## Your assignment
Write out again, unchanged, the line that has "The height and" and each following line through the end of the entries below; leave pictures out.

━━━

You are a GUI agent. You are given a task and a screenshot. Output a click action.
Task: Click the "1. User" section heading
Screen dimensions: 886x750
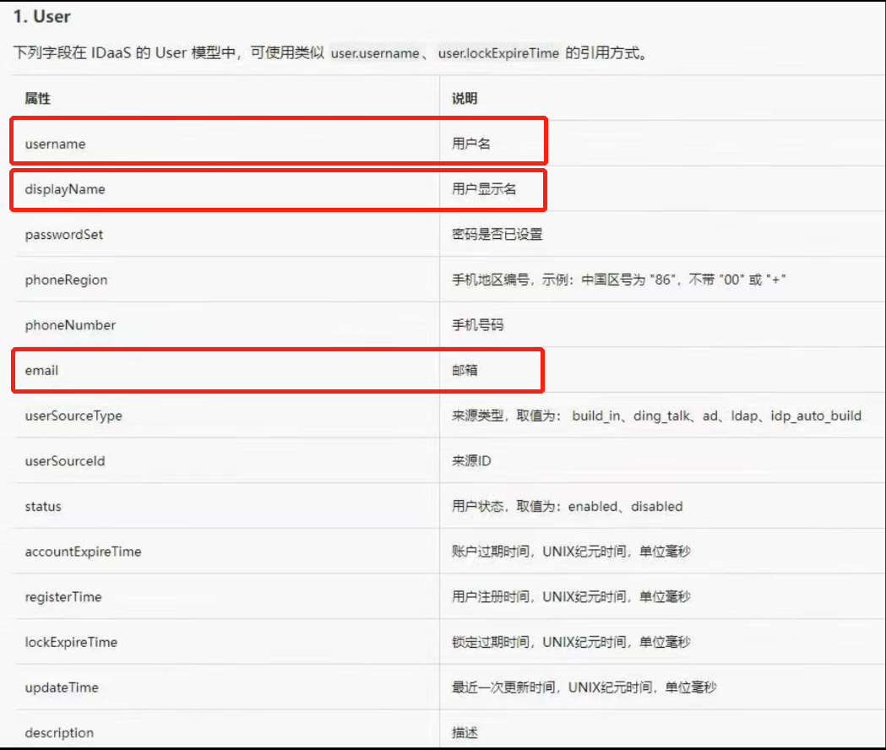tap(43, 16)
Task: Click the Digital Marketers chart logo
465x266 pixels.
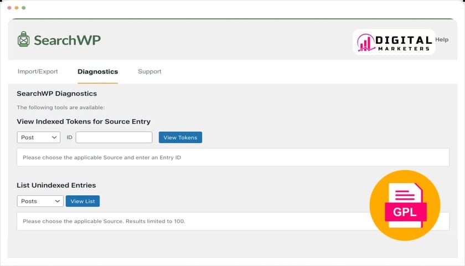Action: pos(365,43)
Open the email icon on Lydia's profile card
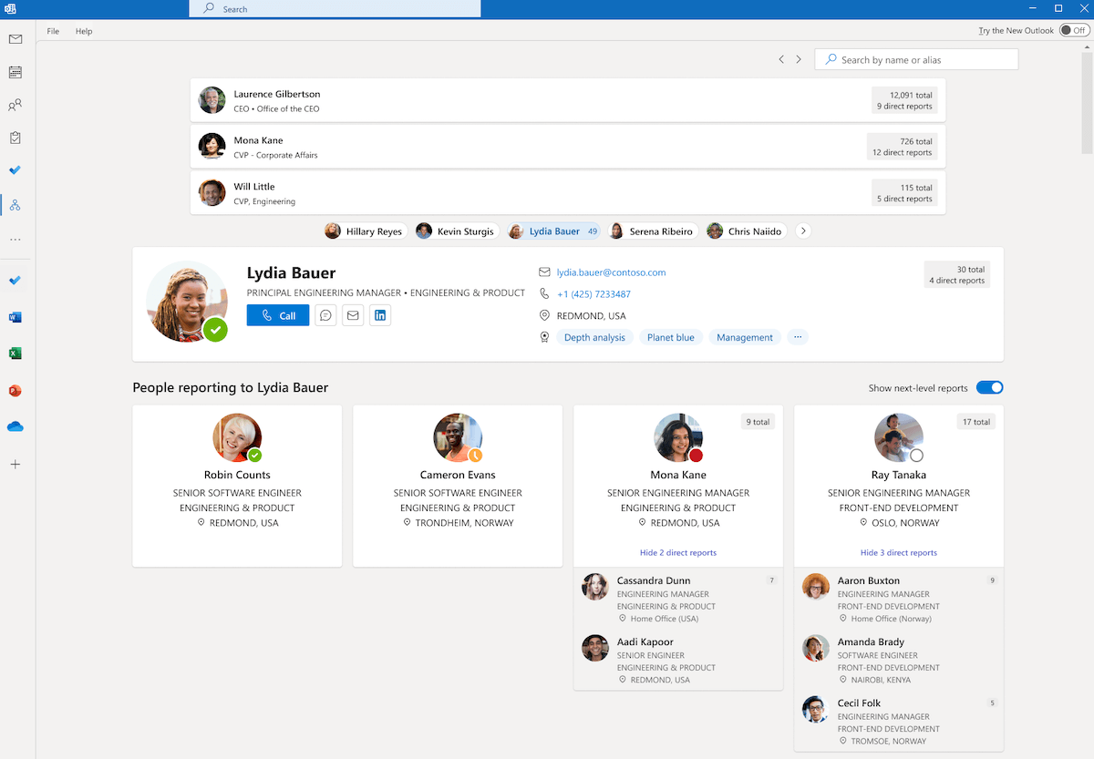The image size is (1094, 759). 353,314
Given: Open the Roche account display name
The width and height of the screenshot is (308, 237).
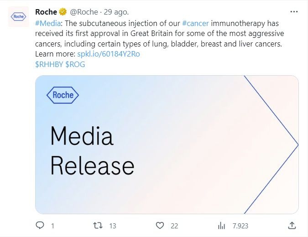Looking at the screenshot, I should coord(46,12).
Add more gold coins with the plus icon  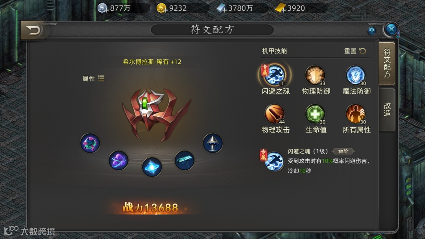click(162, 8)
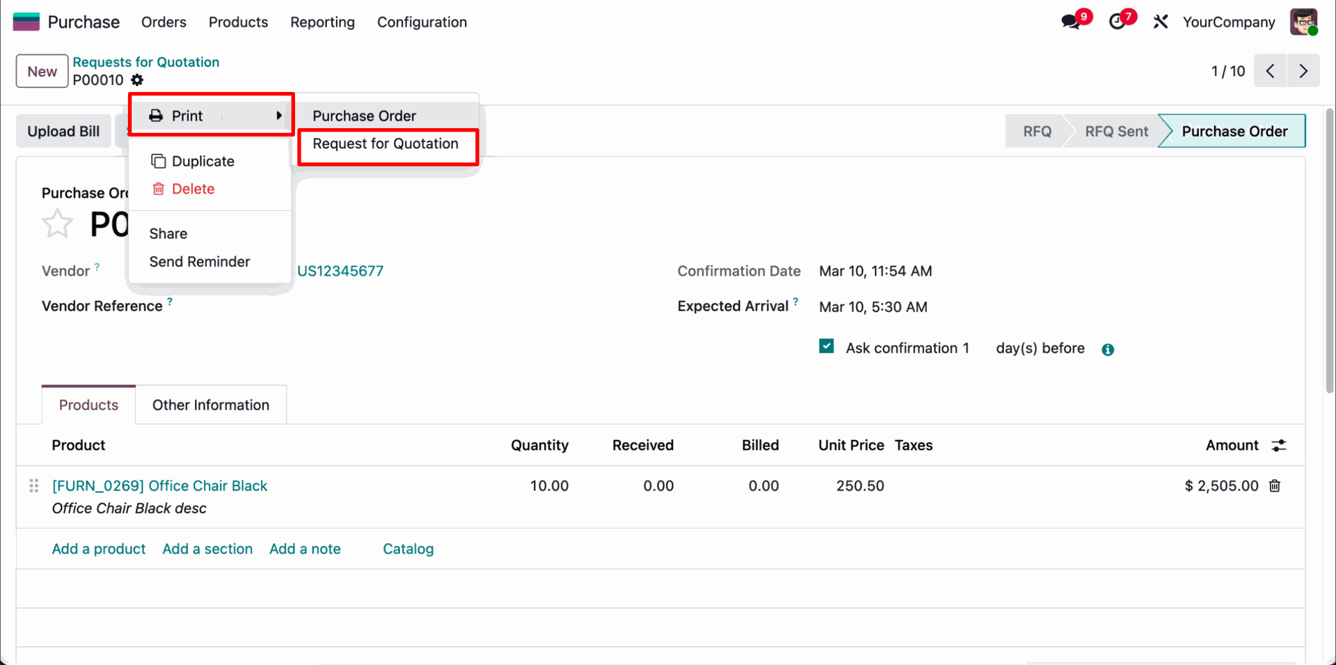Screen dimensions: 1336x665
Task: Click the debug tools wrench icon
Action: (x=1160, y=22)
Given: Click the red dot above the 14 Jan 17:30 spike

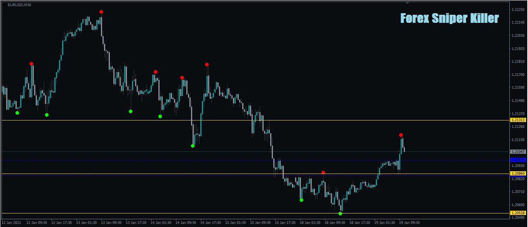Looking at the screenshot, I should pos(207,64).
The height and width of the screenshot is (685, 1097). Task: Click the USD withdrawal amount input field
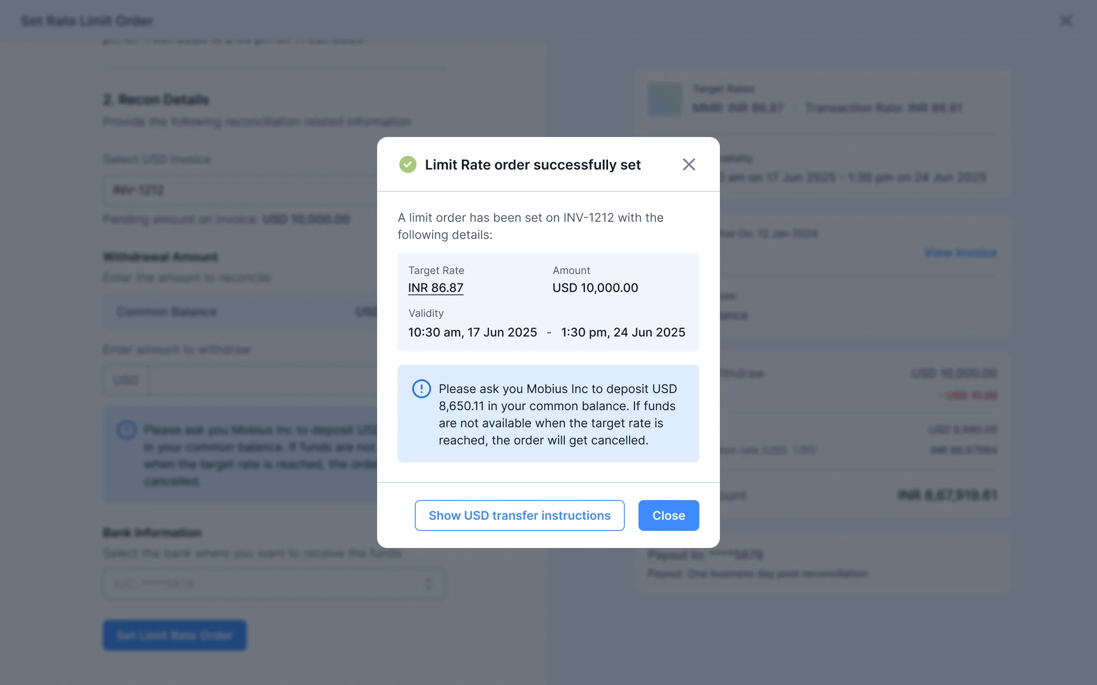[263, 381]
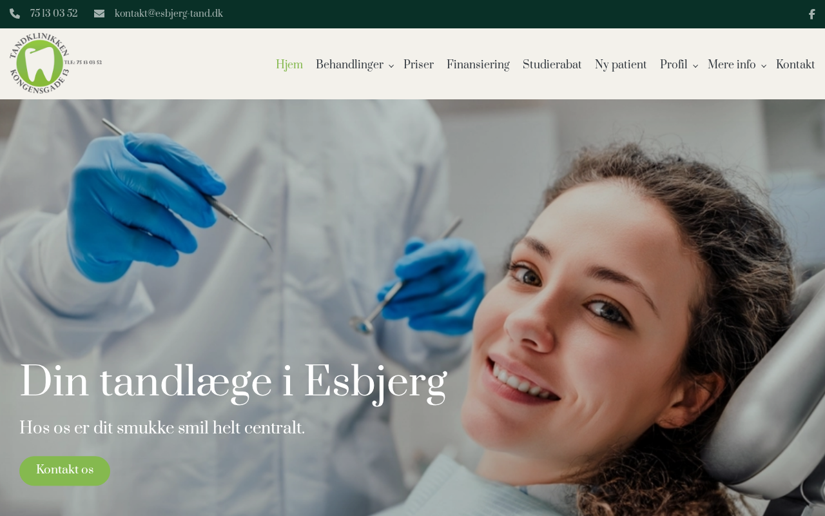Open the Tandklinikken tooth logo

(x=55, y=63)
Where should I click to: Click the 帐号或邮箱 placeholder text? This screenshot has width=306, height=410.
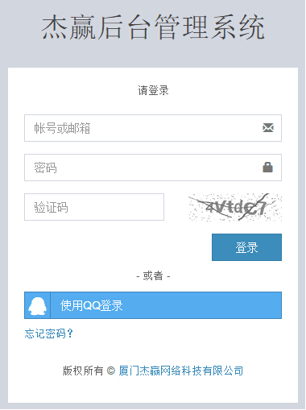[x=62, y=128]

━━━

## Result for this task
The height and width of the screenshot is (685, 1097). Task: Click the USD withdrawal amount input field
[263, 381]
Open the Tandklinikken tooth logo

(x=55, y=63)
Where should I click to: Click the 帐号或邮箱 placeholder text? This screenshot has width=306, height=410.
[x=62, y=128]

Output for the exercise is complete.